Averbação (AV): Atos que modificam ou declaram algo sobre a propriedade ou o titular. Exemplos: a construção de uma casa no terreno, a mudança de estado civil do proprietário (casamento/divórcio), ou a existência de uma penhora.
O propósito final do Registro de Imóveis é garantir a publicidade, autenticidade, segurança e eficácia dos atos jurídicos.
2.Pontos de Atenção: Onde Mora o Perigo
Para garantir que a sua compra traga a segurança esperada e não uma dor de cabeça futura, é fundamental observar estes pontos críticos:
O Risco de Perda (O Vendedor ainda é Dono)
Se você não registrar, o antigo proprietário (o vendedor) ainda é considerado legalmente o dono perante terceiros.
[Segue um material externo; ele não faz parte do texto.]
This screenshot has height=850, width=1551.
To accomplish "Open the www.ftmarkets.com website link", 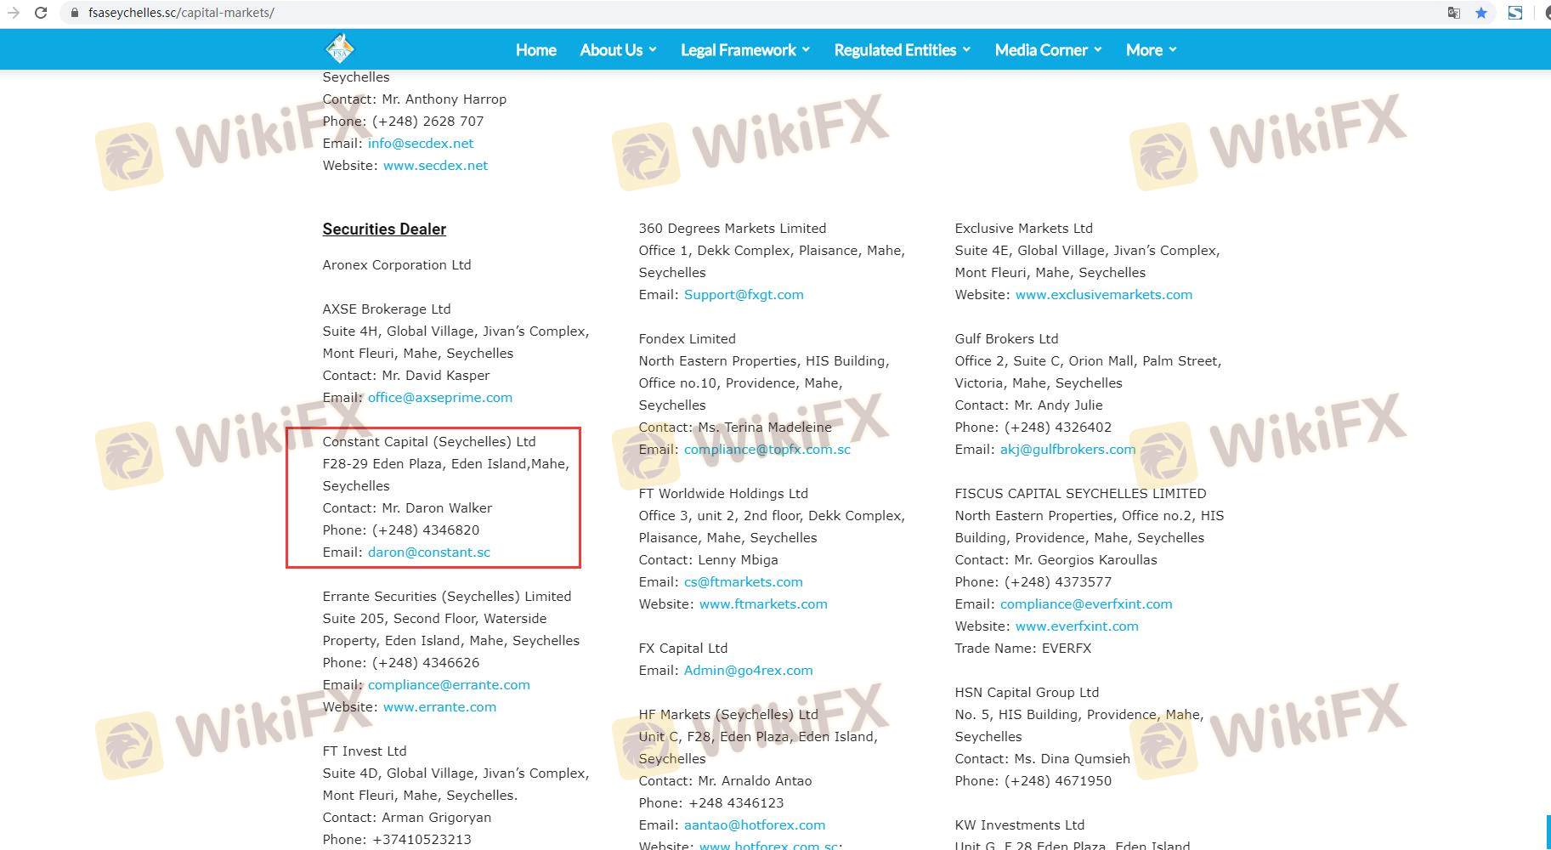I will [762, 604].
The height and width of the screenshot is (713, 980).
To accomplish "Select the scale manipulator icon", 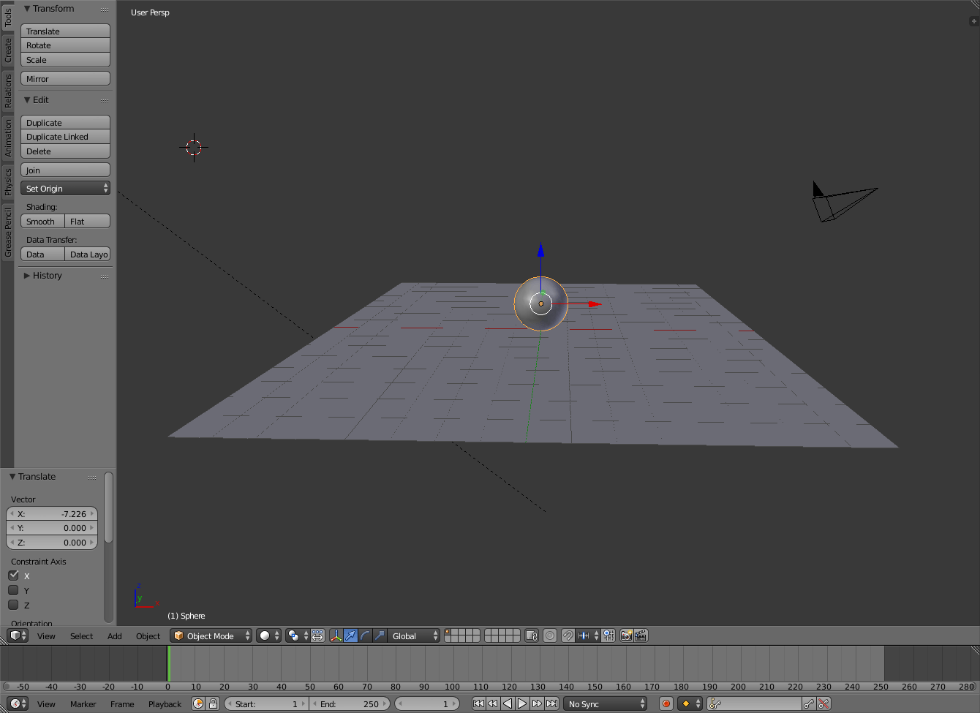I will [380, 635].
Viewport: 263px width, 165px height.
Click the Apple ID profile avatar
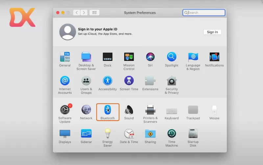67,32
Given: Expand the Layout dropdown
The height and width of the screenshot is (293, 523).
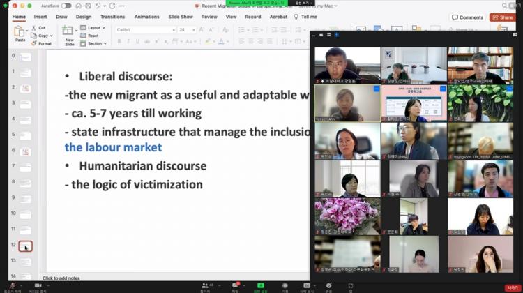Looking at the screenshot, I should pos(93,28).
Você corre o risco de perder o imóvel caso o vendedor sofra uma execução judicial ou tenha dívidas trabalhistas/fiscais, pois a propriedade continua, para todos os efeitos legais, em nome dele.
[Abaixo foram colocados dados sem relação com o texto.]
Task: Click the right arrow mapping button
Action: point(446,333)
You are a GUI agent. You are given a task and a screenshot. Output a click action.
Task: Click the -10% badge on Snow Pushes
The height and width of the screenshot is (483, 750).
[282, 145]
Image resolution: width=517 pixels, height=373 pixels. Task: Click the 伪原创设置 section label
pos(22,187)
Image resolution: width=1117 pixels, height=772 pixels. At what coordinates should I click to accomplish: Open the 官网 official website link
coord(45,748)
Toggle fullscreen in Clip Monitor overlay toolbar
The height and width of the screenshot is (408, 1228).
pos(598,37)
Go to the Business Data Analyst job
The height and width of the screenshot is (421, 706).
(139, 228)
O Princípio da Concentração (Sua Proteção)
A Lei nº 13.097/15 consagrou o Princípio da Concentração. A lei exige que a matrícula concentre todas as informações relevantes que possam afetar a transação.
Isso protege você, comprador de boa-fé. Se uma ação judicial ou dívida relevante não estiver registrada ou averbada na matrícula no momento da compra, ela não poderá ser oposta contra você. Por isso, a análise da matrícula (Due Diligence) é o passo zero de qualquer negócio seguro.
3.Mitos vs. Verdades sobre o Registro
Entender a diferença técnica entre o que é um contrato e o que é o Registro ajuda a desmistificar conceitos perigosos que circulam no mercado.
✗Mito: "Basta ter a escritura pública assinada para ser proprietário."
✓Verdade: A escritura pública apenas cria a obrigação (direito pessoal). A propriedade só é transmitida efetivamente com o registro do título na matrícula (direito real).
✗Mito: "Se o contrato de promessa não for registrado, nunca poderei processar o vendedor."
✓Verdade: O STJ consolidou o entendimento de que o direito à adjudicação compulsória (ação para forçar a transferência) não depende do registro do compromisso, embora o registro dê muito mais segurança.
✗Mito: "Os débitos de condomínio do antigo dono não são minha responsabilidade."
✓Verdade: Dívidas de IPTU e Condomínio são chamadas de propter rem ("por causa da coisa"). Elas acompanham o imóvel e se transferem com ele, tornando-se responsabilidade do novo dono, mesmo que sejam anteriores à compra.
Conclusão: Não Deixe seu Patrimônio Vulnerável
O Registro de Imóveis não é apenas uma burocracia estatal; é a única garantia de que o imóvel é, de fato e de direito, seu.
Se você possui apenas um contrato de gaveta ou uma escritura não registrada, seu patrimônio está em uma zona de risco. É fundamental regularizar essa situação o quanto antes para blindar sua propriedade contra dívidas de terceiros e garantir a sucessão para sua família.